Итак, независимо от того, как бы Рубцов кончил, но предчувствие конца всё время его донимает; иногда даже день мерещится, одно из стихотворений так и называется “Я умру в Крещенские морозы”; и, действительно, задушен он был в ночь на Крещение 19 января. И вот Рубцов пишет завещание, конечно, стихотворное, оно называется “Посвящение другу”, но этот друг “фигуры не имел”. В одном из вариантов стихотворение называлось “Грядущему юноше”, то есть потомку, что, несомненно, более точно. Ему не то, чтобы не везло на друзей – это неверно; точнее было бы сказать, что он был по натуре волк‑одиночка, как и Лермонтов, - но в отличие от Пушкина. Говорить, что его не понимали – это тоже в высшей степени наивно, если не смешно; а кого, простите, понимают? В первом послании к Коринфянам глава 2, стих 11 сказано:
11 Ибо кто из человеков знает, что в человеке, кроме духа человеческого, живущего в нем? …
Так что говорить о непонимании смешно; сочувственно к нему относились многие: те же супруги Астафьевы, но то и дело читаем, что “разругался вдребезги и ушел”. Дело в другом. Волк‑одиночка - в том его и свойство, что как его ни корми, он всё равно в лес глядит.
“Грядущий юноша” - он, собственно, бесплотен; грядущий юноша – это отчасти – воображение, отчасти – твои мысли, твои надежды; ясно же, что после нас люди будут жить. Рубцов пишет стихотворение бесспорно программное, но, в конце концов, чтобы не пугать читателя, называет его “Посвящение другу”. Хотя людям, мало‑мальски его знавшим, было известно (опубликовано стихотворение было Станиславом Куняевым), что никого тут не следует искать, в качестве прототипа.
“Посвящение другу”.
Замерзают мои георгины.
И последние ночи близки.
И на комья желтеющей глины
За ограду летят лепестки...
“Замерзают мои георгины” – когда уже всё пройдёт, то эти “георгины” будут обкатываться вовсю; одно из стихов его памяти так и будет называться “Георгины”.
Чем характерен георгин? - Тем, что ему не дают доцвести: он замерзает. Георгин, как поздний цвет, может очень долго расти и при тёплой осени цветет чуть не весь октябрь.
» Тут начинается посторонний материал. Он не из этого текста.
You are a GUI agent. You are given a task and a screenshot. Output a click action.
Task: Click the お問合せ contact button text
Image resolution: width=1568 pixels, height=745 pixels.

Но обыкновенно морозы ударяют раньше и георгин замерзает, и съёживается, и чернеет. “Замерзают мои георгины” – это тоже эпиграф к его будущему.
Нет, меня не порадует – что ты! -
Одинокая странствий звезда.
Пролетели мои самолёты,
Просвистели мои поезда,
Прогудели мои пароходы,
Проскрипели телеги мои. -
Я пришел к тебе в дни непогоды,
Так изволь, хоть водой напои!
Не порвать мне житейские цепи,
Не умчаться, глазами горя,
В пугачевские вольные степи,
Где гуляла душа бунтаря.
“Не умчаться в вольные степи” – потому что в этих степях другой спутник встретится, тоже с “горящими глазами”, тот самый выходец - из того самого мира. Здесь, пожалуй, существует вспугнутая мечта, но существует и сознание особого долга: не порвать мне житейские цепи, но эти цепи - есть.
У Цветаевой – “вздох торжествующего долга, где непреложное “Не можно””. Торжествующий долг – это следующая ступень; но “житейские цепи”; а дальше совсем иначе.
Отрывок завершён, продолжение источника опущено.